[Saved entries]
- Opening Delimiter -

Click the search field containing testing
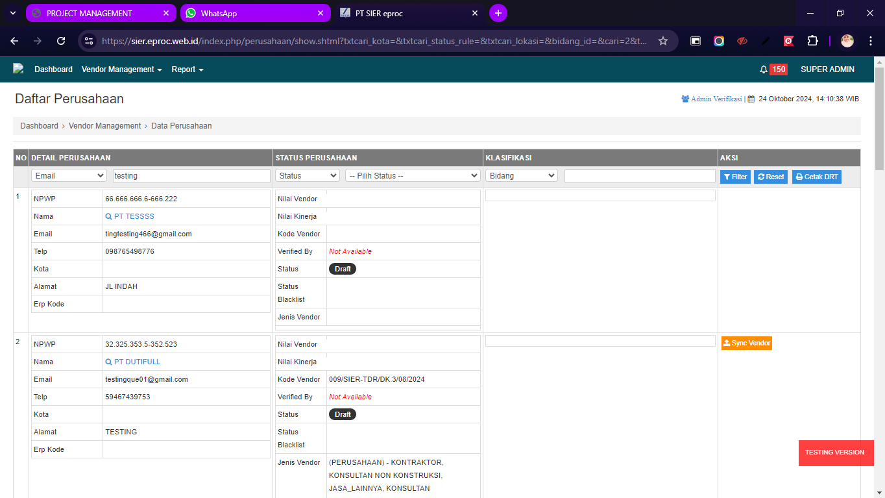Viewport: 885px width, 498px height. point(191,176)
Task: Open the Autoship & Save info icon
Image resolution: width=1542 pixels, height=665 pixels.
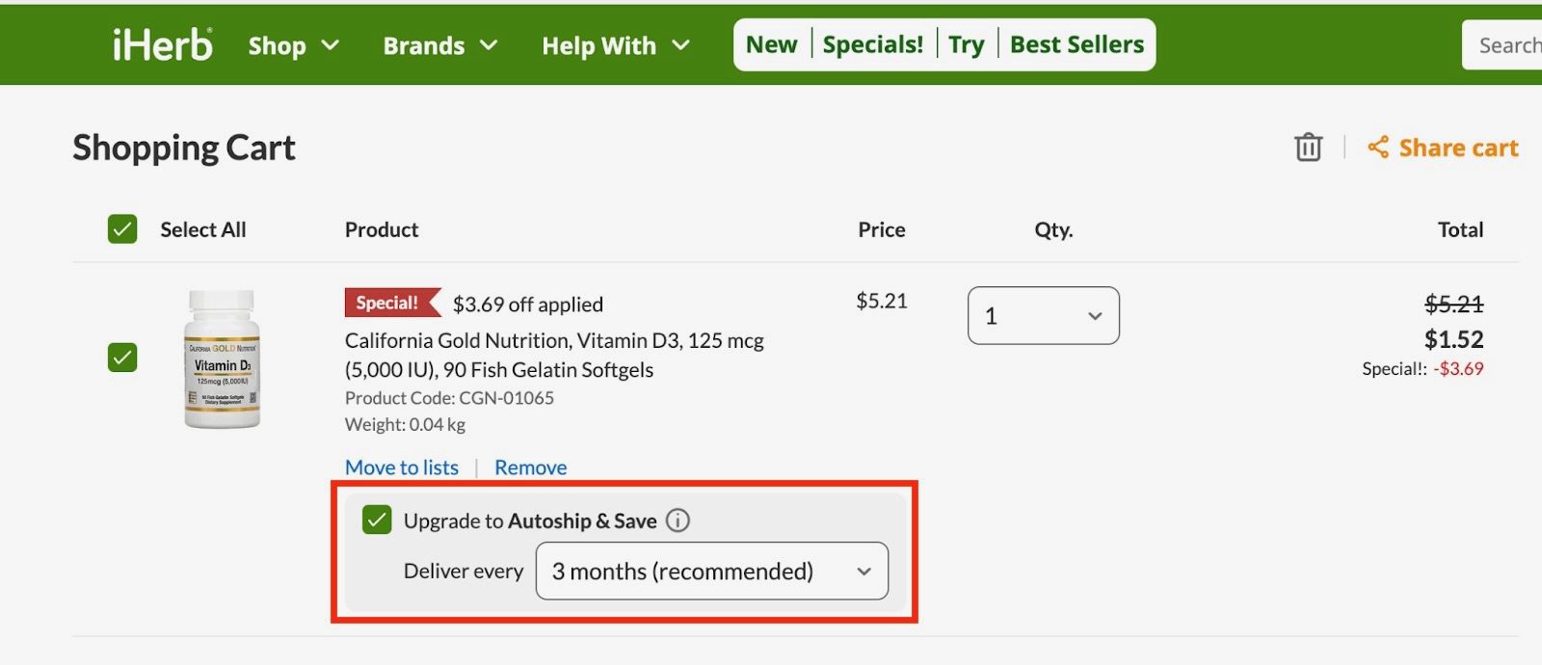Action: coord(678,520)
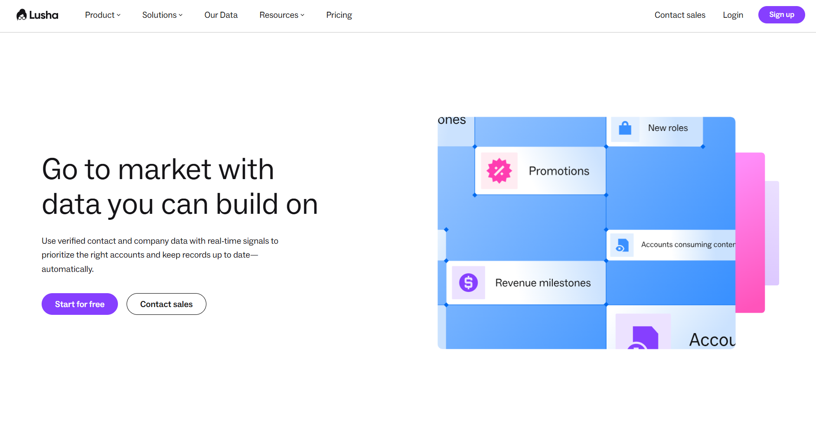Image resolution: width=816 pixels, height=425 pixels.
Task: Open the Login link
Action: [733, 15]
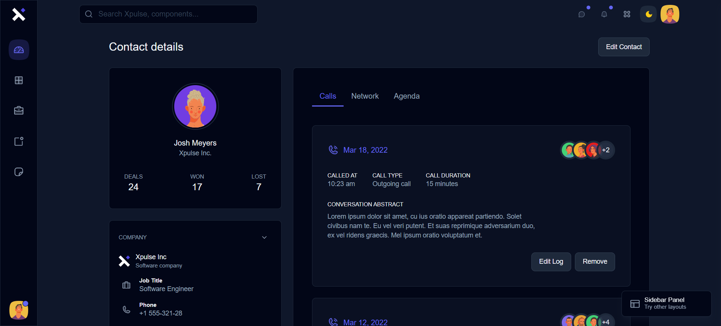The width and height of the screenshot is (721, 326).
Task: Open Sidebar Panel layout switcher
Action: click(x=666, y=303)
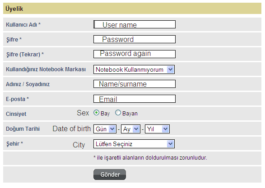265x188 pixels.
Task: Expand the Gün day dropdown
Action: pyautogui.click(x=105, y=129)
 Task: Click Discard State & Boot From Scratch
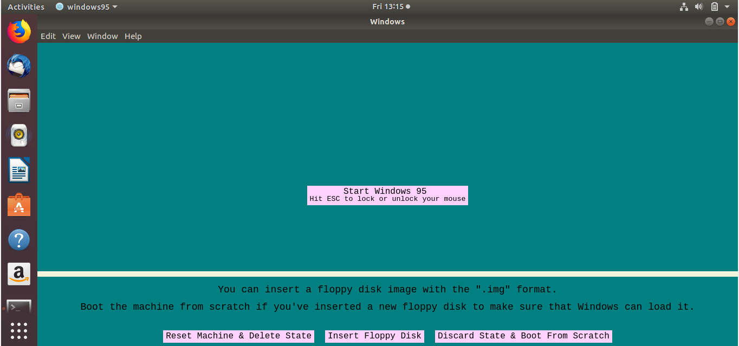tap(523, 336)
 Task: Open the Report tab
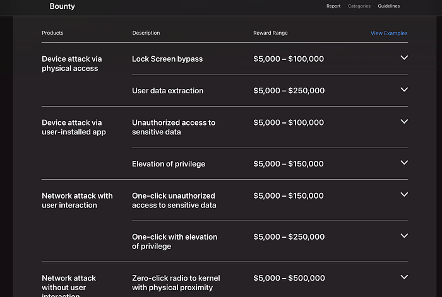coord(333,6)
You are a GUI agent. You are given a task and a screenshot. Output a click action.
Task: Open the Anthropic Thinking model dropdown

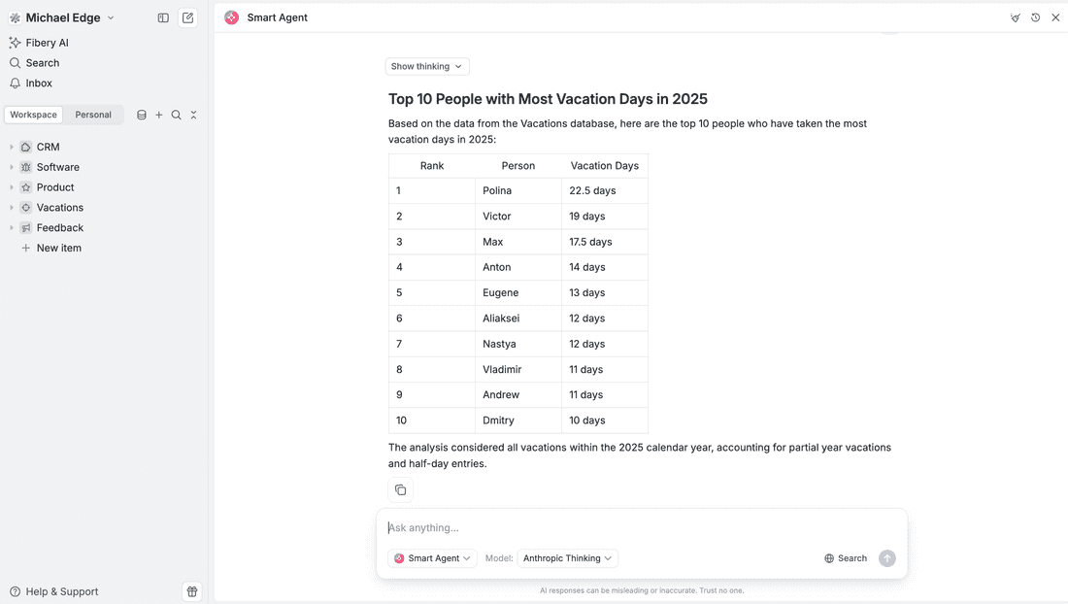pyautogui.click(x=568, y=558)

- Closing Delimiter -
- Opening Delimiter -

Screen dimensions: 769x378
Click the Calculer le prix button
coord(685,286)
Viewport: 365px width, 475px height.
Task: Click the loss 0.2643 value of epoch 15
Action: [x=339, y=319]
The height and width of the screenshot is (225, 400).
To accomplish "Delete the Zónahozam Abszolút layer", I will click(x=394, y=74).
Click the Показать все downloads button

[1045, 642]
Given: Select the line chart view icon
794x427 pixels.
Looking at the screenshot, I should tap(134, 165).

- Closing Delimiter -

== ABOUT THIS EXERCISE ==
What are the lines of the data above that include the string "icon"? Copy them.

== WRITTEN REPLY ==
Task: Open the Autoship & Save info icon
Given: Select the line chart view icon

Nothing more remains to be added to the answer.